Date Thesis Awarded


Access Type

Honors Thesis -- Open Access

Degree Name

Bachelors of Science (BS)




John C. Poutsma

Committee Members

Jennifer Butler

Lisa Landino


Proteomics studies allow us to answer questions about differential protein expression across different systems. Mass spectrometry is a powerful tool in these studies due to the distinct masses of the amino acids that compose proteins. In our experiment, we used a bottom-up approach and focused on two bacteriophages found on the William & Mary campus, CrimD and Larva. The infection of Mycobacterium smegmatis, a nonpathogenic model for tuberculosis, by these two bacteriophages was frozen at five different timepoints, and our goal was to compare the differential protein expression across the samples in order to gain a greater understanding of the proteins of unknown function expressed by the phages.

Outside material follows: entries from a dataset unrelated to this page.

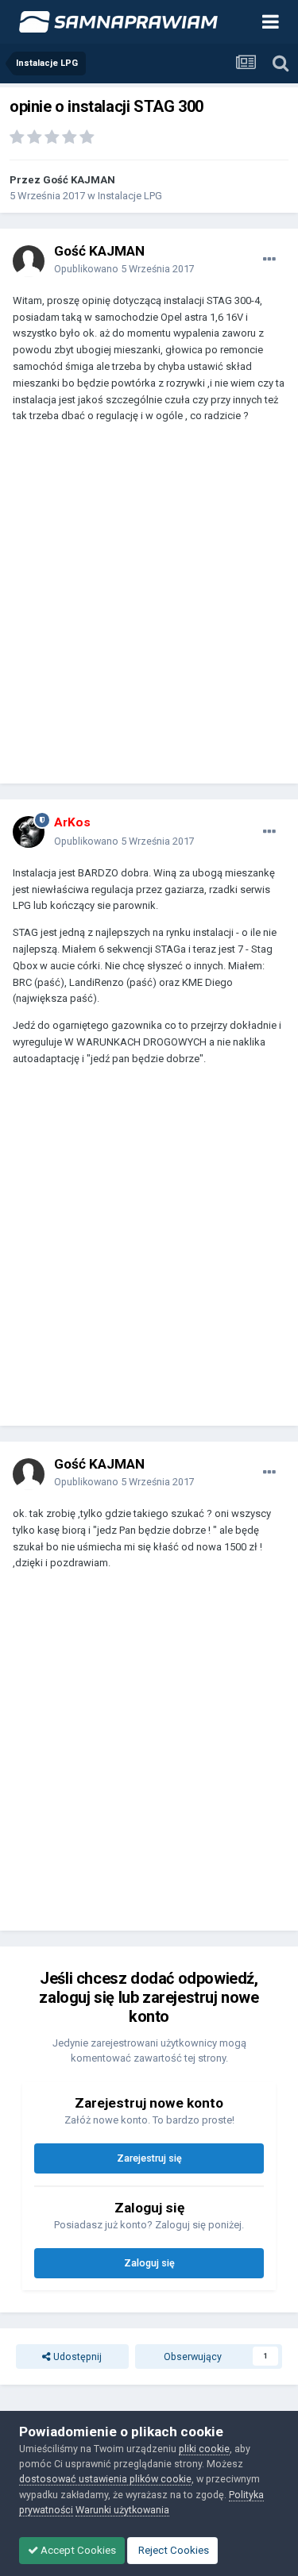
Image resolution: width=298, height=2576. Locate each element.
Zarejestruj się (149, 2158)
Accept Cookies (77, 2550)
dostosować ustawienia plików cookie (105, 2479)
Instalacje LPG (130, 196)
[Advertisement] (149, 611)
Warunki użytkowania (122, 2510)
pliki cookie (204, 2449)
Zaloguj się (149, 2263)
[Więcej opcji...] (269, 259)
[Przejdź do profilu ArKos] (29, 832)
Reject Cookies (172, 2550)
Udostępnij (76, 2356)
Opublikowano (124, 269)
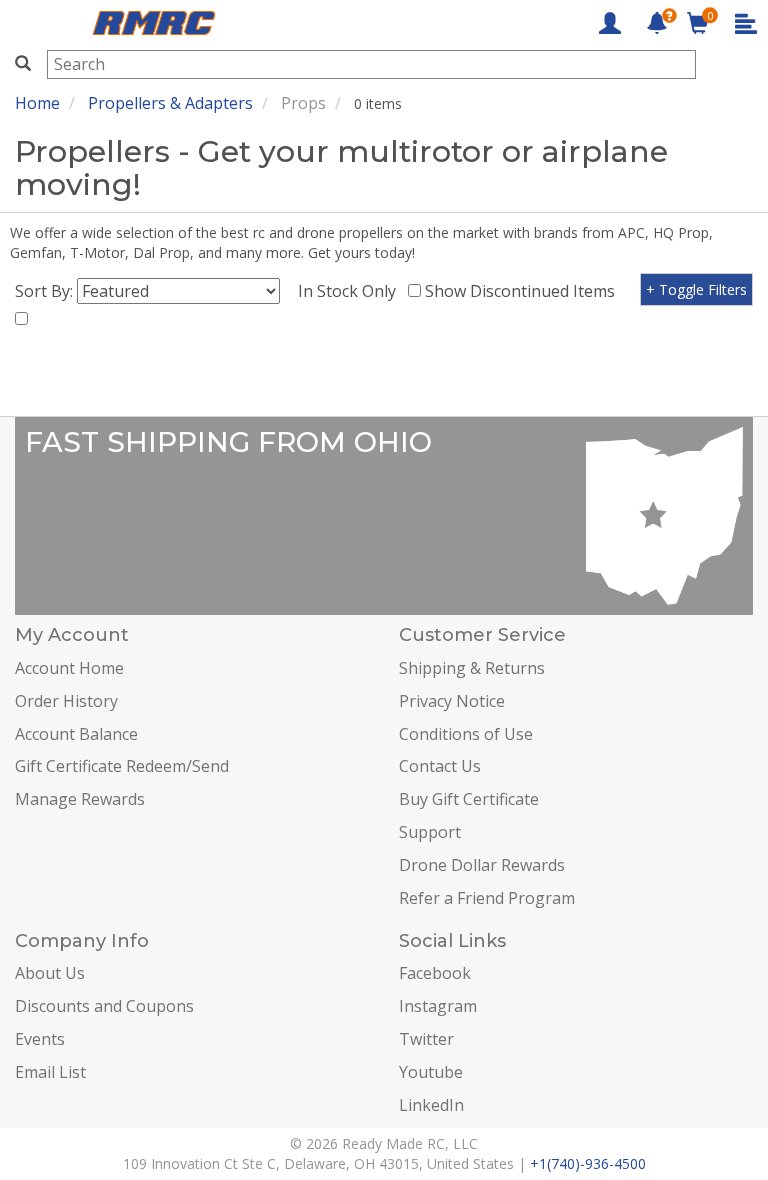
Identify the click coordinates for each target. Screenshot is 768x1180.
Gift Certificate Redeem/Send (122, 766)
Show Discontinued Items (524, 291)
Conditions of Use (466, 734)
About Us (50, 973)
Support (430, 832)
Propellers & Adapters (170, 103)
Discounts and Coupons (104, 1006)
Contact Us (440, 766)
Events (40, 1039)
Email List (50, 1072)
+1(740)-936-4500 (588, 1163)
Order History (66, 701)
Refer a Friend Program (487, 898)
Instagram (438, 1006)
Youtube (431, 1072)
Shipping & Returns (472, 668)
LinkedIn (431, 1105)
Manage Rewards (80, 799)
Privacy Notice (452, 701)
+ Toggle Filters (696, 289)
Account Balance (76, 734)
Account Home (69, 668)
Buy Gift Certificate (469, 799)
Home (37, 103)
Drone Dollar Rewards (482, 865)
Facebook (435, 973)
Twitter (426, 1039)
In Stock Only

In our analysis, we used reverse phase liquid chromatography coupled with 2D and 3D ion trap mass spectrometers fitted with a nanospray ionization source and an electrospray ionization source respectively. Protein expression was determined using the Proteome Discoverer software. These techniques had been previously used in our lab with a focus on phage T7 and CrimD, and reproducibility of data became a priority. Specifically, the pulling and packing procedure for the chromatography columns as well as the instrument methods governing each sample run required significant optimization, especially after a mid-year switch in instrumentation.